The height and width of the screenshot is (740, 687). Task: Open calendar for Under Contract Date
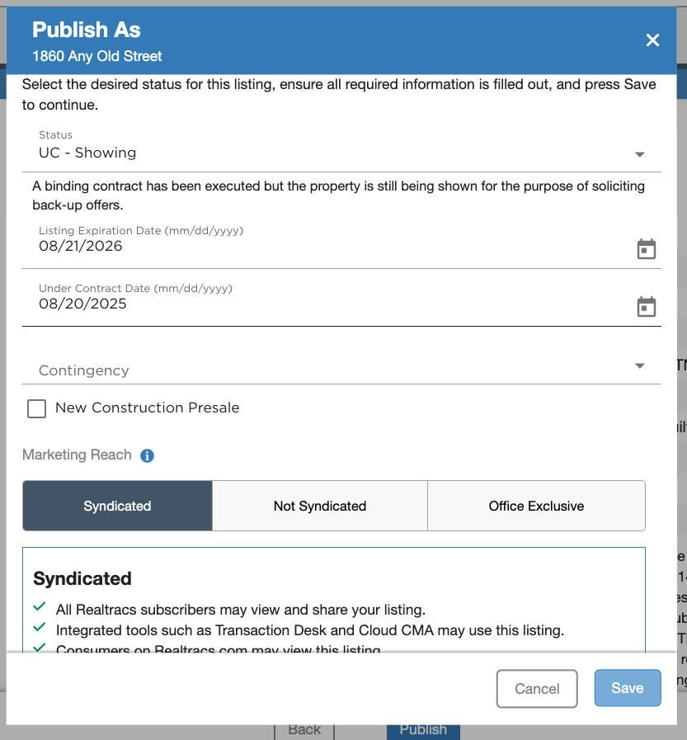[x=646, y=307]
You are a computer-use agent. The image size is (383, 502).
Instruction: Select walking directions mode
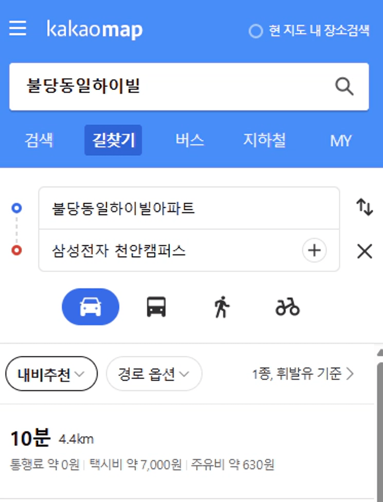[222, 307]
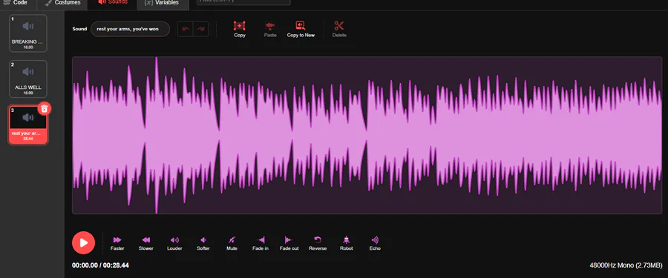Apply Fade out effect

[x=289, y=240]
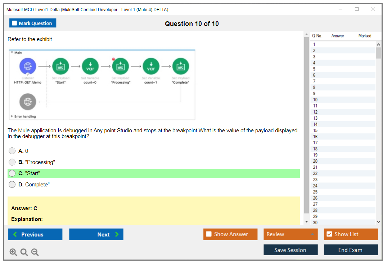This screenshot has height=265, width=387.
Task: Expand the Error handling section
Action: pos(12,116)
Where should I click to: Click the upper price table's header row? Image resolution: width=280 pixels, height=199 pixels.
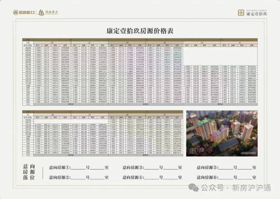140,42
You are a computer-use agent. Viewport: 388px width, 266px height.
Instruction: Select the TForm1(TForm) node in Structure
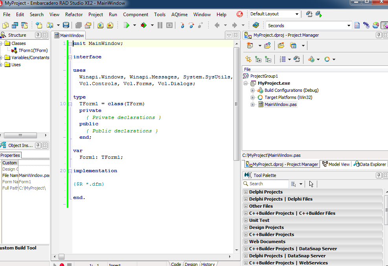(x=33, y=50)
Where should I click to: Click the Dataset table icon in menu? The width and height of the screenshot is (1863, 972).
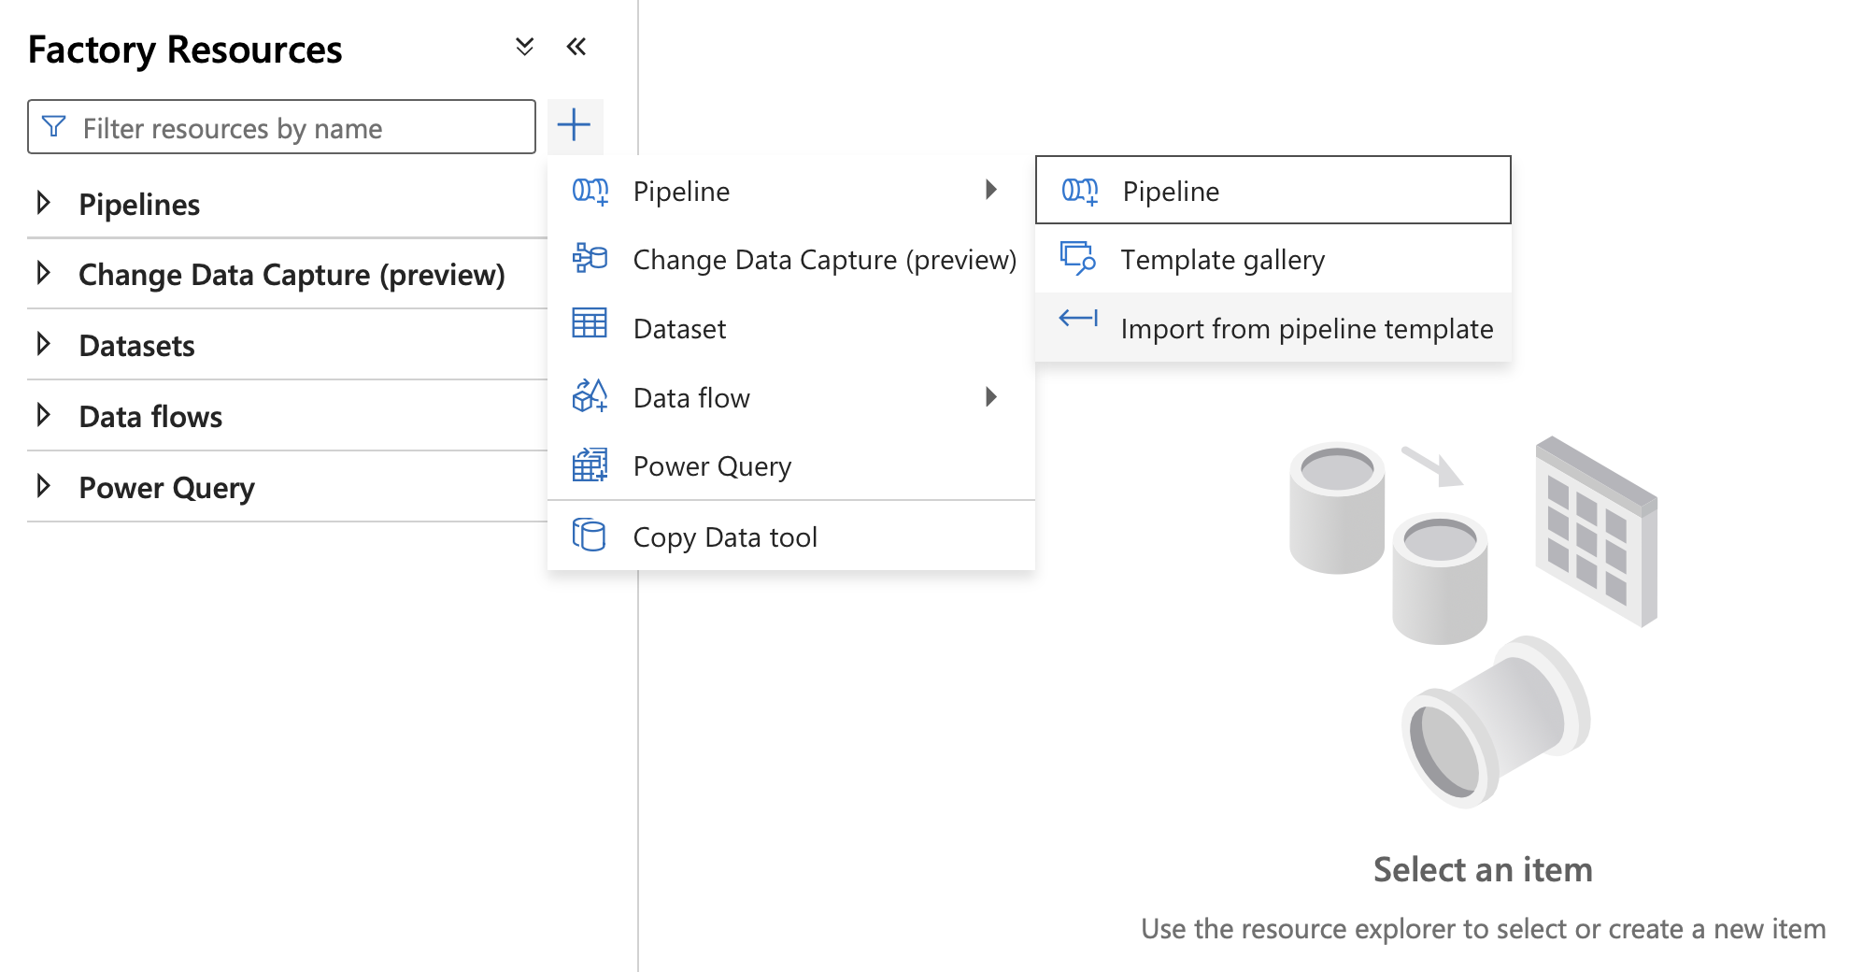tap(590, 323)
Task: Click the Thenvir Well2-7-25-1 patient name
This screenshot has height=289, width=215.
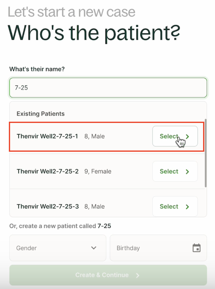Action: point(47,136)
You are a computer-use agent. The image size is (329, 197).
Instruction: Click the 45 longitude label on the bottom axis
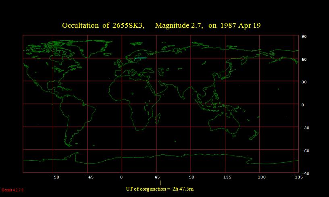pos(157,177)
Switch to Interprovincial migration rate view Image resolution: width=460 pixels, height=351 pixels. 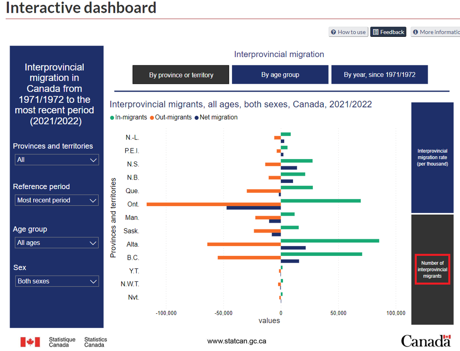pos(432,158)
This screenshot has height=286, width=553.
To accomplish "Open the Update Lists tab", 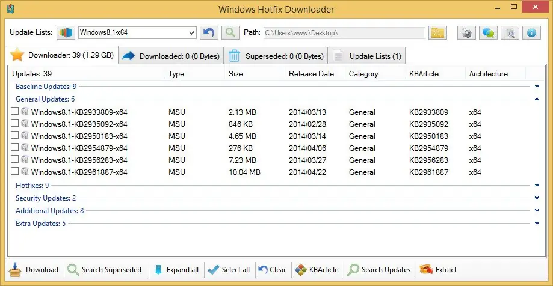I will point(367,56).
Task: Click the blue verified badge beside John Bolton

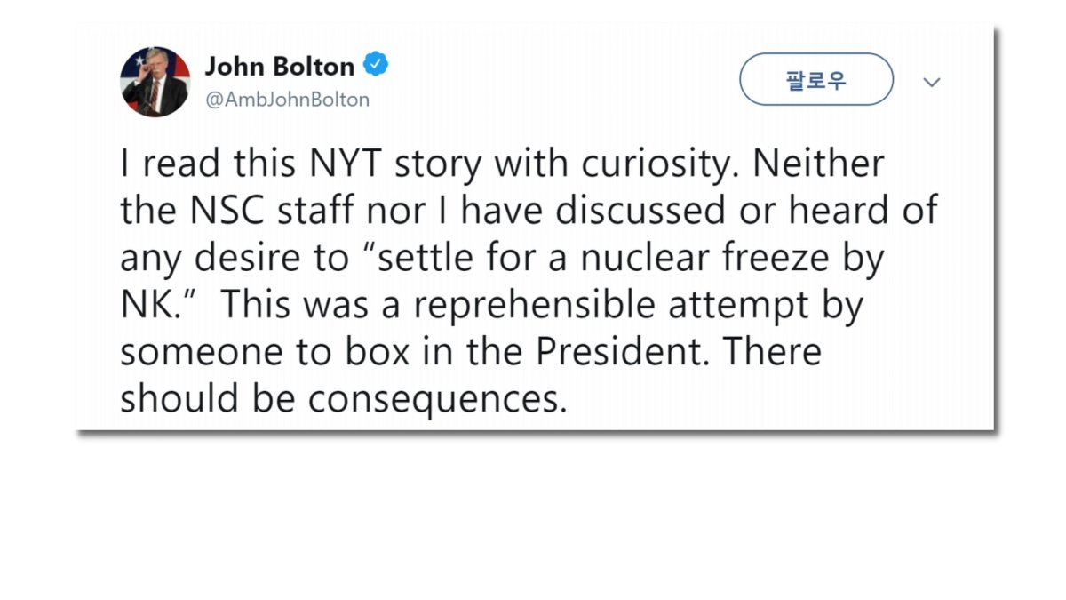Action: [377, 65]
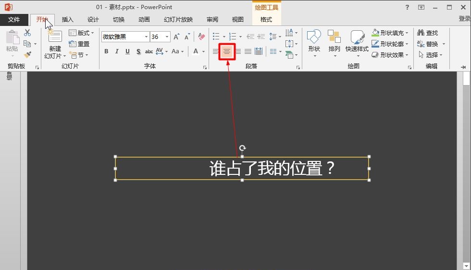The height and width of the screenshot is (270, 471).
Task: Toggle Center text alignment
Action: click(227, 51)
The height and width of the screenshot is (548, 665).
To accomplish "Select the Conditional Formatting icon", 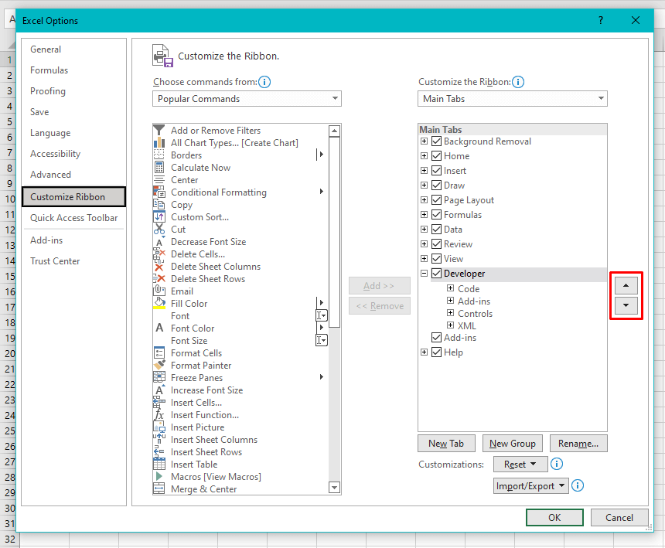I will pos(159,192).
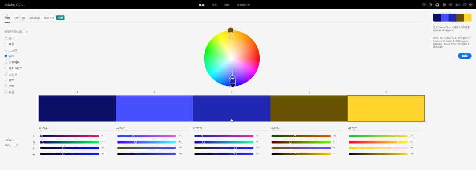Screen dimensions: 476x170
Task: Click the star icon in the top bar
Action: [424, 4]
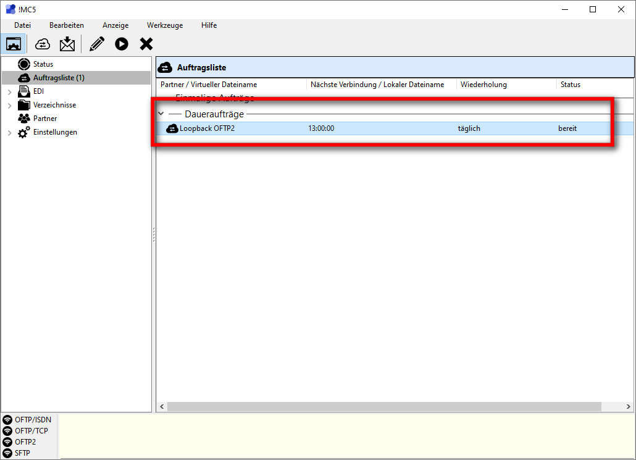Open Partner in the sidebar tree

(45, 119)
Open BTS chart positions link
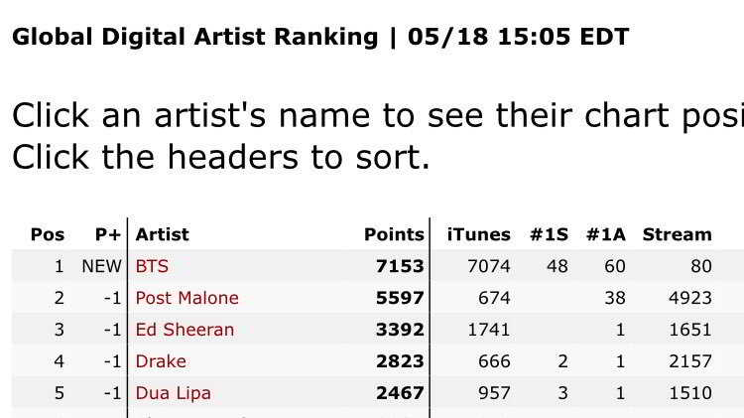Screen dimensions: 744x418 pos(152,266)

* What you should do *
Print the material above word for word, first line through the line with "You are a computer-use agent. The image size is (383, 502).", and leave every picture out.

* Answer for the task *
The height and width of the screenshot is (740, 687). Task: Open calendar for Under Contract Date
[x=646, y=307]
You are a computer-use agent. The image size is (383, 502).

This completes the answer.